I’ve been craving quesadillas lately. I’m not entirely sure what spawned this craving, but I’m going to blame the nachos I had last week. (I personally blame Nacho Mama for posting all of her mouthwatering nacho finds around the Boston area.) This craving could also be contributed to the fact that I made an impromptu quesadilla while in St. Thomas, complete with pinto beans in the cheesy inside and topped with freshly chopped lettuce and salsa. Man, did that hit the spot. Instead, I give you Black Bean Spinach Quesadilla with a crunchy outsides (thanks, skillet) and a gooey inside full of refried black beans, spinach and cheese. They’re lightened up with plain Greek yogurt for sour cream and corn tortillas for flour. Happy Meatless Monday!
Ingredients (serves 1).
- 1 large 9″ corn tortilla or tortilla of choice
- 1/3 c cheddar cheese or cheese of choice
- 1/4 c refried black beans *
- 2 T red bell peppers, chopped
- 8-10 baby spinach leaves, thinly chopped
- 1/4 an avocado, sliced
- 1-2 T plain Greek yogurt
- 1/4 c medium salsa
* NOTE: feel free to swap in chicken, turkey, lean beef or pork for a carnivore version. I made this for Meatless Monday. I would add the same spices you use to make chili to add more flavor when cooking the meat.

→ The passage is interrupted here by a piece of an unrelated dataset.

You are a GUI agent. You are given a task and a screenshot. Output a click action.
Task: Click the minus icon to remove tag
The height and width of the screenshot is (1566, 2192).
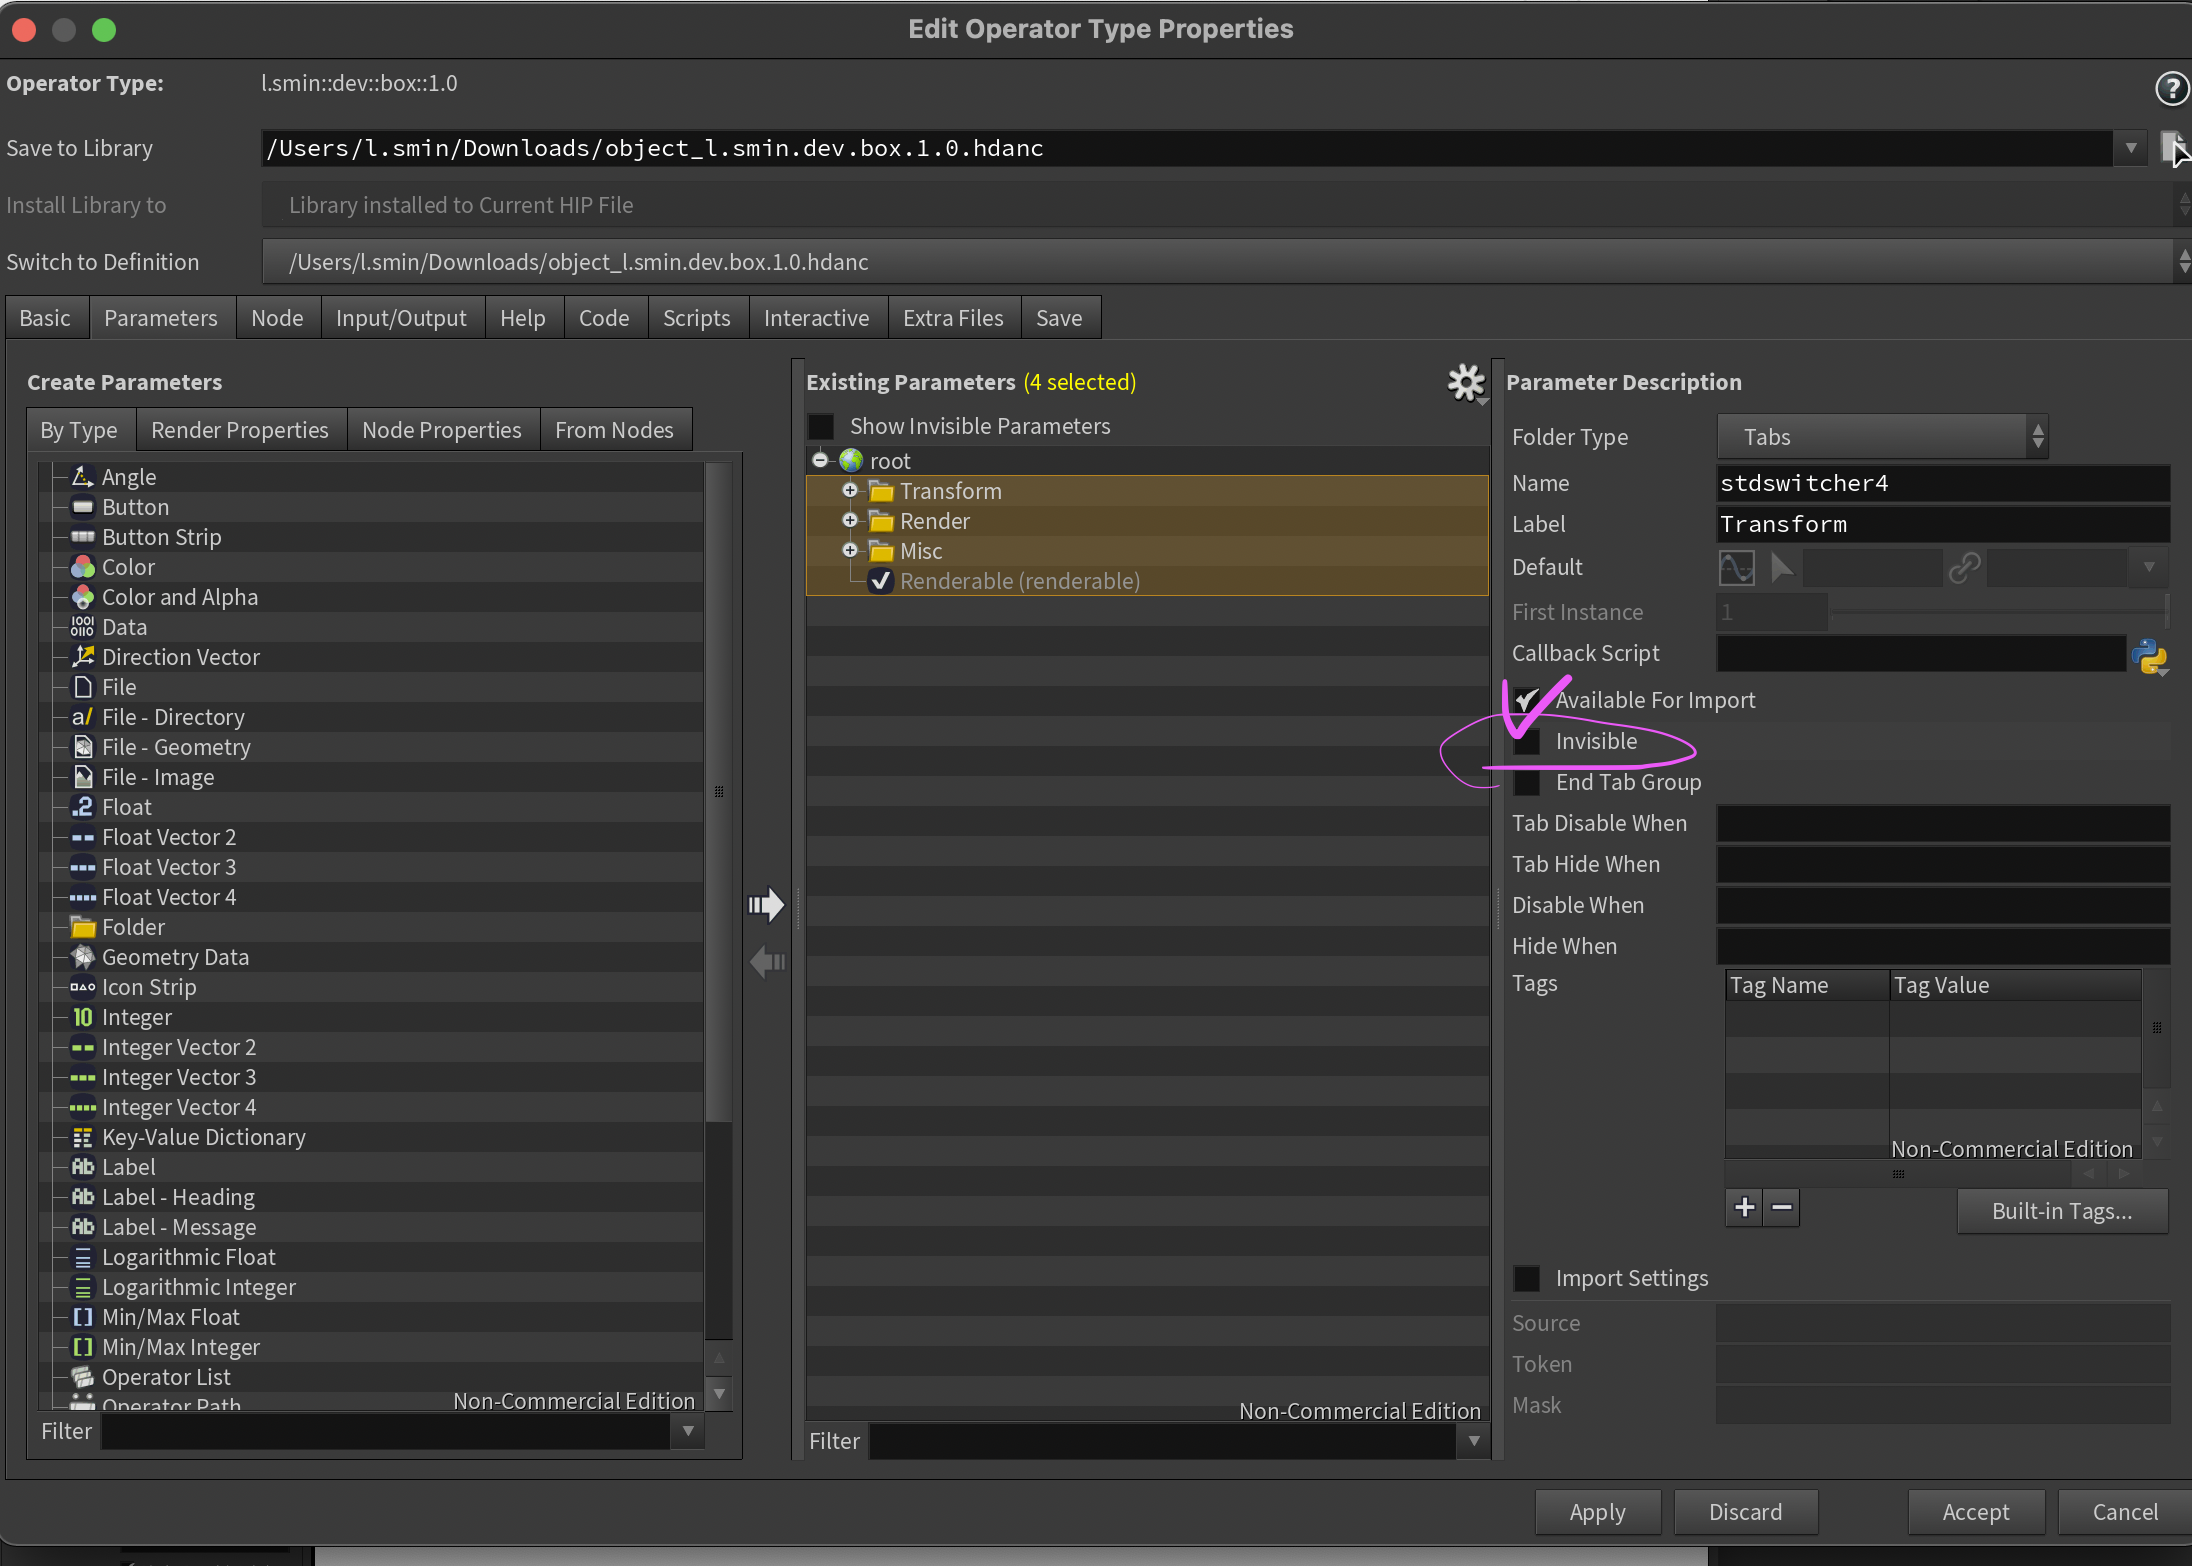coord(1782,1208)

- In a large greased pan or skillet, heat until hot over medium heat.
- Once hot, place tortilla and evenly distribute with cheese. On one half, evenly spread refried beans, peppers and spinach. Garnish with fresh lime juice.
- When cheese melts, fold the cheese half onto the half with the beans and veggies. Then, press down with a spatula for a few seconds to ensure melting.
- After a few minutes, remove quesadilla from heat when beginning to brown and cut into pieces.
- Plate with Greek yogurt, salsa of choice and avocado slices.